■ Aim of the task
Keeping each line exactly as it is, output all of the records.

■ Material for this task
···

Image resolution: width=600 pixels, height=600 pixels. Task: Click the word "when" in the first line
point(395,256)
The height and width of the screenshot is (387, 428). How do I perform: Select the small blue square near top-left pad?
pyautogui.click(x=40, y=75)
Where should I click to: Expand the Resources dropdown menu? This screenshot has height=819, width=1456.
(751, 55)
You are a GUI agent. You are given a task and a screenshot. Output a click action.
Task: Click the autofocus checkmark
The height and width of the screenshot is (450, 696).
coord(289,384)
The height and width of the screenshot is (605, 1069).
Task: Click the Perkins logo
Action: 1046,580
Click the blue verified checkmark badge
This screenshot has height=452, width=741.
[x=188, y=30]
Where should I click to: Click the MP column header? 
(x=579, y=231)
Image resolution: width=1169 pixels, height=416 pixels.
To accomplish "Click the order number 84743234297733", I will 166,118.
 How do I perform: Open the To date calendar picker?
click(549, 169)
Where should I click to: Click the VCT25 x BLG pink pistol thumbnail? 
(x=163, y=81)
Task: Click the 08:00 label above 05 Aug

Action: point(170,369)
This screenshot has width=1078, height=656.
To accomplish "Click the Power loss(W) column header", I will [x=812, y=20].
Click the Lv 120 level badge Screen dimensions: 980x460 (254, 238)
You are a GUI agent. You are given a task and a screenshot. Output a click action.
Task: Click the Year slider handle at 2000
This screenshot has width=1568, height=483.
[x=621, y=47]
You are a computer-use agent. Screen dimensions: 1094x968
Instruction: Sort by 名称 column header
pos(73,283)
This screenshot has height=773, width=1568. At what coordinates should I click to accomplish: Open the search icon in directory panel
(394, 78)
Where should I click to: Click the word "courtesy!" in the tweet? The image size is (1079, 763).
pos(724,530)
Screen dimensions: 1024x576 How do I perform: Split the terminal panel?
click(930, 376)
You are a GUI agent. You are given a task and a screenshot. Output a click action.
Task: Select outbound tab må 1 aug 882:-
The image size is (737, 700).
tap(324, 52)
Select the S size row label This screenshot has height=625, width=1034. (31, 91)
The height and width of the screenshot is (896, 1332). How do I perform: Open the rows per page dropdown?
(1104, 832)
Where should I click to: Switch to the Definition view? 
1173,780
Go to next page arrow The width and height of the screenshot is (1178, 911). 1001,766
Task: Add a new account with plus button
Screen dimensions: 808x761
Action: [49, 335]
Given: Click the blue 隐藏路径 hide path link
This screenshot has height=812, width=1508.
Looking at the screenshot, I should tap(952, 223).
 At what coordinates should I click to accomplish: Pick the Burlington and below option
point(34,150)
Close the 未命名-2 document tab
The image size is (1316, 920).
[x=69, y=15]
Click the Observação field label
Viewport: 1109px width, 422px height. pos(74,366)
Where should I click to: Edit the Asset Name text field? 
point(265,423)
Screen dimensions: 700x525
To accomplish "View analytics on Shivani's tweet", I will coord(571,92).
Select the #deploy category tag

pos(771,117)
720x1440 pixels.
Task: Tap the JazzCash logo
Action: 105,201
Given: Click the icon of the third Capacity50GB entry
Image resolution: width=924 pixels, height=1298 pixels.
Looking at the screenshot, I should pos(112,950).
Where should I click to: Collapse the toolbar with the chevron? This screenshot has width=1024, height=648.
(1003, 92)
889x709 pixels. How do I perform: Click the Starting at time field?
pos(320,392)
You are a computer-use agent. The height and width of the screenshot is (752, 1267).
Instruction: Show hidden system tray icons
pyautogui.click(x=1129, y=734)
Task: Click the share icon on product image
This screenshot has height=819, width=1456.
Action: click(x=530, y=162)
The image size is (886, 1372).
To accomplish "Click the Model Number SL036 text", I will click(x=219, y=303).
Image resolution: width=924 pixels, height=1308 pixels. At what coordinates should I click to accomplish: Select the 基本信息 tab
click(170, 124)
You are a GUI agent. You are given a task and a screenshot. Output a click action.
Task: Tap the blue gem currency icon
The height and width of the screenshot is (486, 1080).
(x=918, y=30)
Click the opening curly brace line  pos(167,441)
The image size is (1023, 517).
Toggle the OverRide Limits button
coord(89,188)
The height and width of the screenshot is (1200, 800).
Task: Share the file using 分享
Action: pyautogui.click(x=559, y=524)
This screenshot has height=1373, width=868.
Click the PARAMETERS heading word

···

■ Completed exercise
Image resolution: width=600 pixels, height=600 pixels. Task: Click the word "when" in the first line
point(395,256)
The height and width of the screenshot is (387, 428). How do I perform: Select the small blue square near top-left pad?
pyautogui.click(x=40, y=75)
Where should I click to: Expand the Resources dropdown menu? This screenshot has height=819, width=1456.
(751, 55)
You are a GUI agent. You are given a task and a screenshot. Output a click action.
Task: Click the autofocus checkmark
The height and width of the screenshot is (450, 696).
coord(289,384)
The height and width of the screenshot is (605, 1069).
Task: Click the Perkins logo
Action: 1046,580
Click the blue verified checkmark badge
This screenshot has height=452, width=741.
[x=188, y=30]
Where should I click to: Click the MP column header? 
(x=579, y=231)
Image resolution: width=1169 pixels, height=416 pixels.
To accomplish "Click the order number 84743234297733", I will 166,118.
 How do I perform: Open the To date calendar picker?
click(549, 169)
Where should I click to: Click the VCT25 x BLG pink pistol thumbnail? 
(x=163, y=81)
Task: Click the 08:00 label above 05 Aug

Action: point(170,369)
This screenshot has width=1078, height=656.
To accomplish "Click the Power loss(W) column header", I will [x=812, y=20].
Click the Lv 120 level badge Screen dimensions: 980x460 (254, 238)
You are a GUI agent. You are given a task and a screenshot. Output a click action.
Task: Click the Year slider handle at 2000
This screenshot has width=1568, height=483.
[x=621, y=47]
You are a computer-use agent. Screen dimensions: 1094x968
Instruction: Sort by 名称 column header
pos(73,283)
This screenshot has height=773, width=1568. At what coordinates should I click to accomplish: Open the search icon in directory panel
(394, 78)
Where should I click to: Click the word "courtesy!" in the tweet? The image size is (1079, 763).
pos(724,530)
Screen dimensions: 1024x576 How do I perform: Split the terminal panel?
click(930, 376)
You are a GUI agent. You are given a task and a screenshot. Output a click action.
Task: Select outbound tab må 1 aug 882:-
The image size is (737, 700).
tap(324, 52)
Select the S size row label This screenshot has height=625, width=1034. (31, 91)
The height and width of the screenshot is (896, 1332). How do I perform: Open the rows per page dropdown?
(1104, 832)
Where should I click to: Switch to the Definition view? 
1173,780
Go to next page arrow The width and height of the screenshot is (1178, 911). 1001,766
Task: Add a new account with plus button
Screen dimensions: 808x761
Action: [49, 335]
Given: Click the blue 隐藏路径 hide path link
This screenshot has height=812, width=1508.
Looking at the screenshot, I should tap(952, 223).
 At what coordinates should I click to accomplish: Pick the Burlington and below option
point(34,150)
Close the 未命名-2 document tab
The image size is (1316, 920).
[x=69, y=15]
Click the Observação field label
Viewport: 1109px width, 422px height. pos(74,366)
Where should I click to: Edit the Asset Name text field? 
point(265,423)
Screen dimensions: 700x525
To accomplish "View analytics on Shivani's tweet", I will coord(571,92).
Select the #deploy category tag

pos(771,117)
720x1440 pixels.
Task: Tap the JazzCash logo
Action: 105,201
Given: Click the icon of the third Capacity50GB entry
Image resolution: width=924 pixels, height=1298 pixels.
Looking at the screenshot, I should pos(112,950).
Where should I click to: Collapse the toolbar with the chevron? This screenshot has width=1024, height=648.
(1003, 92)
889x709 pixels. How do I perform: Click the Starting at time field?
pos(320,392)
You are a computer-use agent. The height and width of the screenshot is (752, 1267).
Instruction: Show hidden system tray icons
pyautogui.click(x=1129, y=734)
Task: Click the share icon on product image
This screenshot has height=819, width=1456.
Action: click(x=530, y=162)
The image size is (886, 1372).
To accomplish "Click the Model Number SL036 text", I will click(x=219, y=303).
Image resolution: width=924 pixels, height=1308 pixels. At what coordinates should I click to accomplish: Select the 基本信息 tab
click(170, 124)
You are a GUI agent. You are given a task and a screenshot. Output a click action.
Task: Tap the blue gem currency icon
The height and width of the screenshot is (486, 1080).
(x=918, y=30)
Click the opening curly brace line  pos(167,441)
The image size is (1023, 517).
Toggle the OverRide Limits button
coord(89,188)
The height and width of the screenshot is (1200, 800).
Task: Share the file using 分享
Action: pyautogui.click(x=559, y=524)
This screenshot has height=1373, width=868.
Click the PARAMETERS heading word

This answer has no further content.